In the NVDA menu, Preferences, a TesseractOCR section is added, where you can configure the following:

  • languages to be used in recognition;
  • the type of documents to be recognized;
  • if should be asked or not a PDF password. If you have this option checked, and the PDF does not have a password, just press Enter in the dialog asking for password;
  • Select the scanner to be used;
  • set the scanner resolution between 150 and 400 dpi.

With the exception of English and Portuguese, which are already included in add-on, the other languages will be downloaded and installed when you select a language that does not already exist in the add-on.

Note that as the number of selected recognition languages increases, the OCR process will take longer.

We therefore recommend that you use only the languages you need.

Note also that the quality of recognition may vary according to the order of languages.

Therefore, if the recognition result is not satisfactory, you may want to try another language ordering.

Shortcut

The default commands are:

  • Windows+Control+r - to recognize the selected document;
  • Windows+Control+w - to scan and recognize a document through the scanner;
  • Windows+Control+c - To cancel the scanning process.

Please note: It must be issued before the dialog asking if you want to scan more pages appear!

Then just wait the browseable message appears with the recognized text.

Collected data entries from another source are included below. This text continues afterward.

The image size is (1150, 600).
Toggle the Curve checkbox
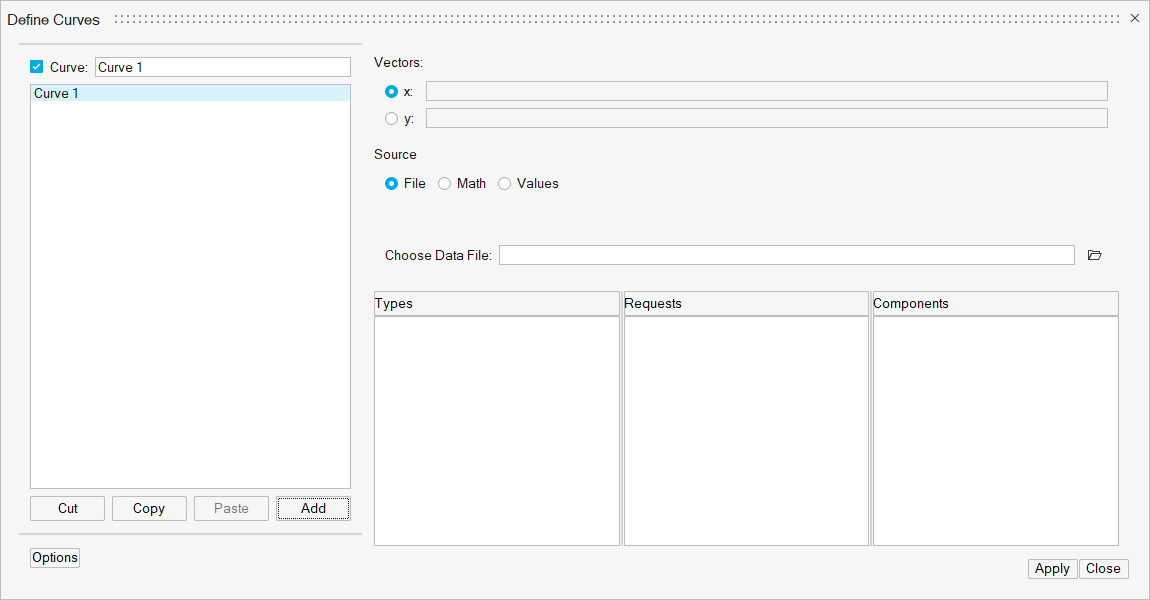(x=37, y=67)
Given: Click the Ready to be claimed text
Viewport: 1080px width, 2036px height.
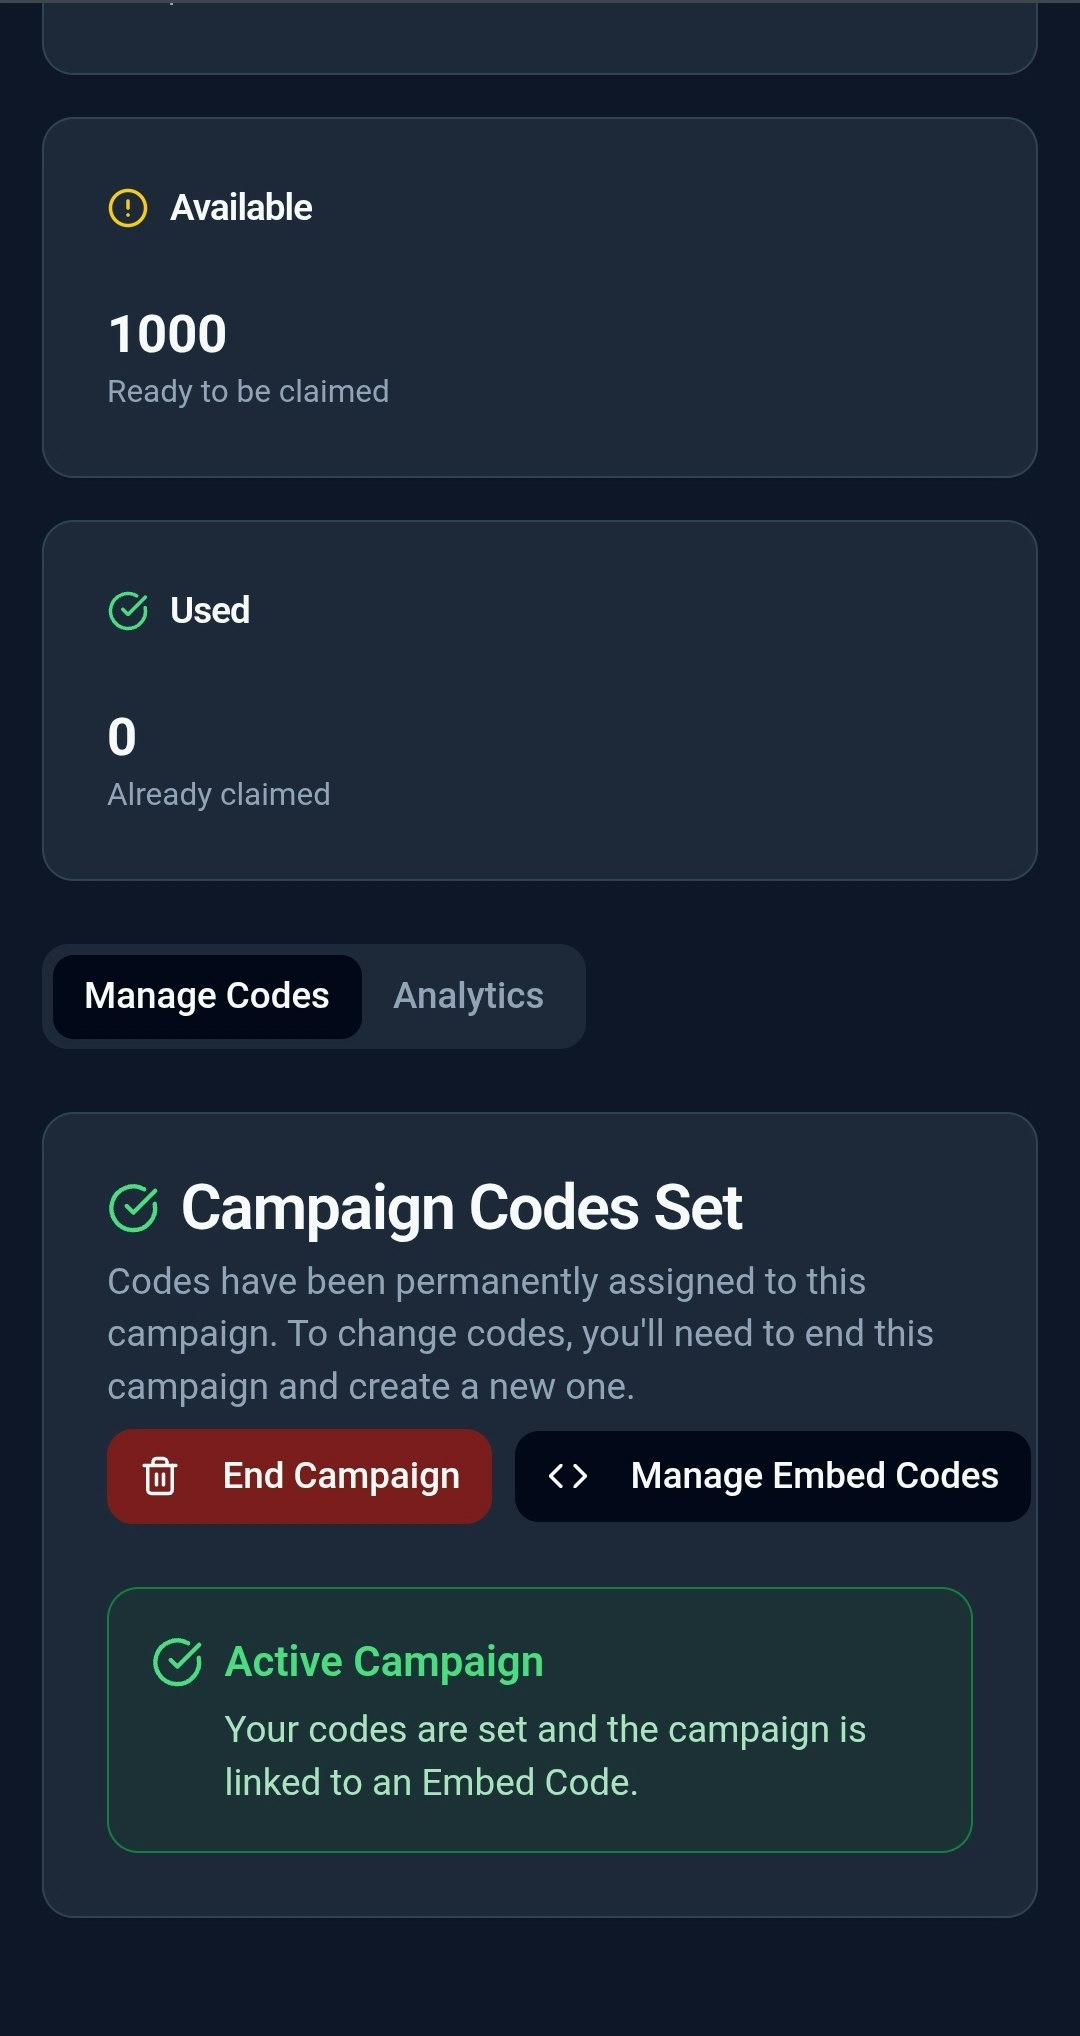Looking at the screenshot, I should pos(248,391).
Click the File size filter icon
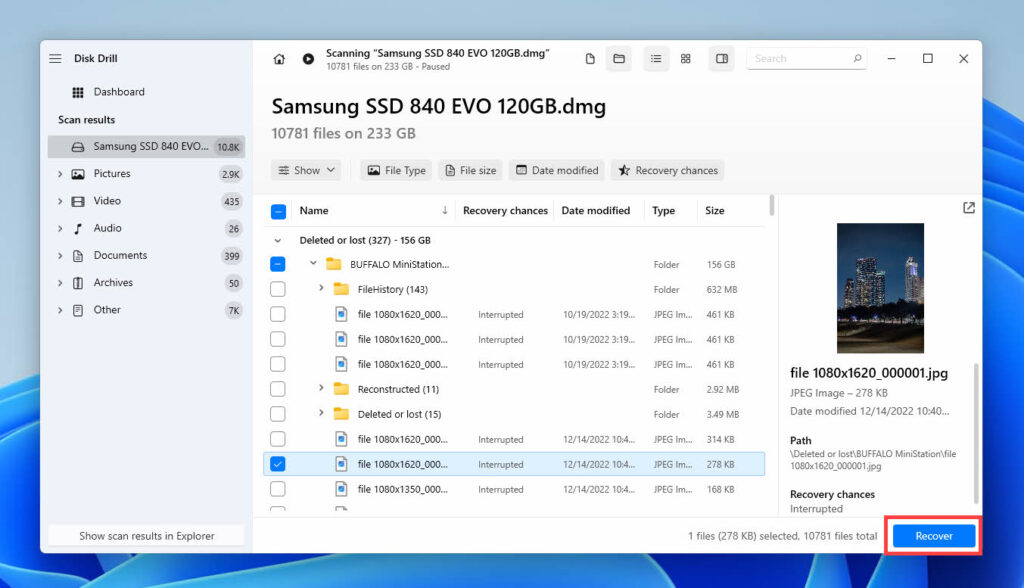1024x588 pixels. [449, 170]
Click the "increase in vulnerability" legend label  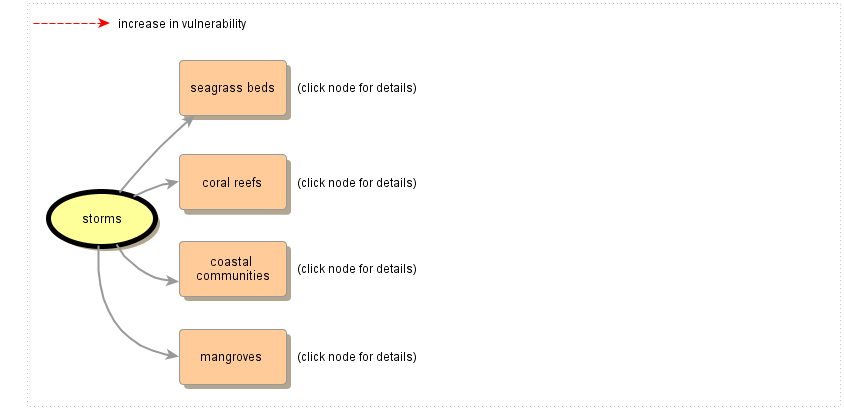182,24
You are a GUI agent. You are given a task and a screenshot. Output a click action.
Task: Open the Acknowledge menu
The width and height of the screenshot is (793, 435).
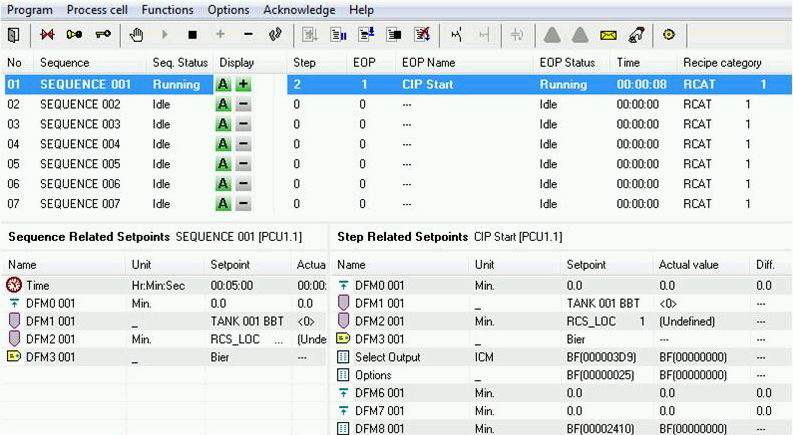pyautogui.click(x=299, y=9)
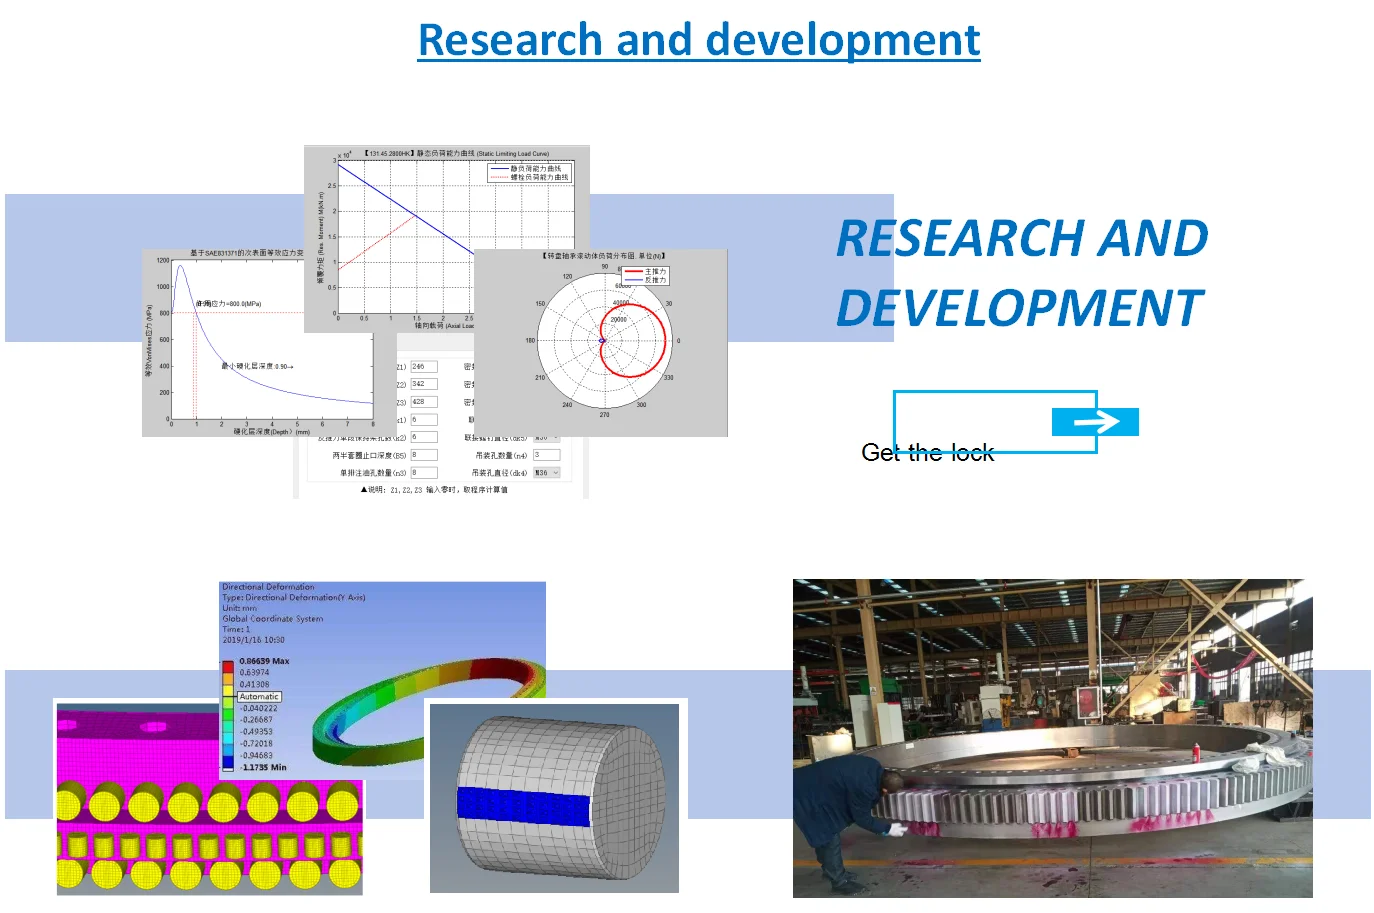
Task: Click the n3 oil hole count field
Action: click(x=423, y=473)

If you want to preserve the recognized text, don't forget to save it in some folder, as the results are deleted at the start of the next OCR process!

This commands can be modified in the "Input gestures" dialog in the "TesseractOCR" section.

Known problems

When selecting the "Various" option in the "Documents type" combobox, the recognized text probably appear with many blank lines

This is a known problem with Tesseract, and, without consumming lots of processing time, I haven't yet found any solution. But, I still haven't given up!

Languages supported

The supported languages in this version are:

  • Afrikans
  • Albanian
  • Amharik
  • Arabic
  • Armenian
  • Assamese
  • Azerbaijani (Latin)
  • Basque
  • Belarusian
  • Bengali
  • Bosnian
  • Breton
  • Bulgarian
  • Burnese
  • Catalan/Valencian
  • Cebuano
  • Cherokee
  • Chinese simplified
  • Chinese traditional
  • Corsican
  • Croatian
  • Czech
  • Dannish
  • Deutch
  • Dhivehi
  • Dutch (Flemish)
  • Dzongkha
  • English
  • Esperanto
  • Estonian
  • Faroese
  • Filipino
  • Finnish
  • French
  • Galician
  • Georgian
  • Greek
  • Gujarati
  • Haitian
  • Hebrew
  • Hindi
  • Hungarian
  • Icelandic
  • Indonesian
  • Inuktitut
  • Irish
  • Italian
  • Javanese
  • Japanese
  • Kannada
  • Kazakh
  • Khmer (Central)
  • Kirghiz
  • Korean
  • Kurdish Kurmanji
  • Lao
  • Latin
  • Lativia
  • Lituanian
  • Luxembourgish
  • Macedonian
  • Malay
  • Malayalam
  • Maltese
  • Maori
  • Marathi
  • Math / equation detection module
  • Mongolian
  • Nepali
  • Norwegian
  • Occitan
  • Oriya
  • Panjabi
  • Pashto
  • Persian
  • Polish
  • Portuguese
  • Quechua
  • Romanian/Moldave
  • Russian
  • Sanskrit
  • Scottish Gaelic
  • Serbian (Latin)
  • Slovak)
  • Slovenian)
  • Sindhi
  • Sinhalese
  • Spanish
  • Sundanese
  • Swahili
  • Swedish
  • Syriac
  • Tajik
  • Tamil
  • Tatar
  • Telugu
  • Thai
  • Tibetan
  • Tigrinya
  • Tonga
  • Turkish
  • Uighur
  • Ukrainian
  • Urdu
  • Uzbek (Latin)
  • Vietnamese
  • Welsh
  • West Frisian
  • Yiddish
  • Yoruba

Image types supported

This add-on supports the following types of files:

  • PDF
  • jpg
  • tif
  • png
  • bmp
  • pnm
  • pbm
  • pgm
  • jp2
  • gif
  • jfif
  • jpeg
  • tiff
  • spix
  • webp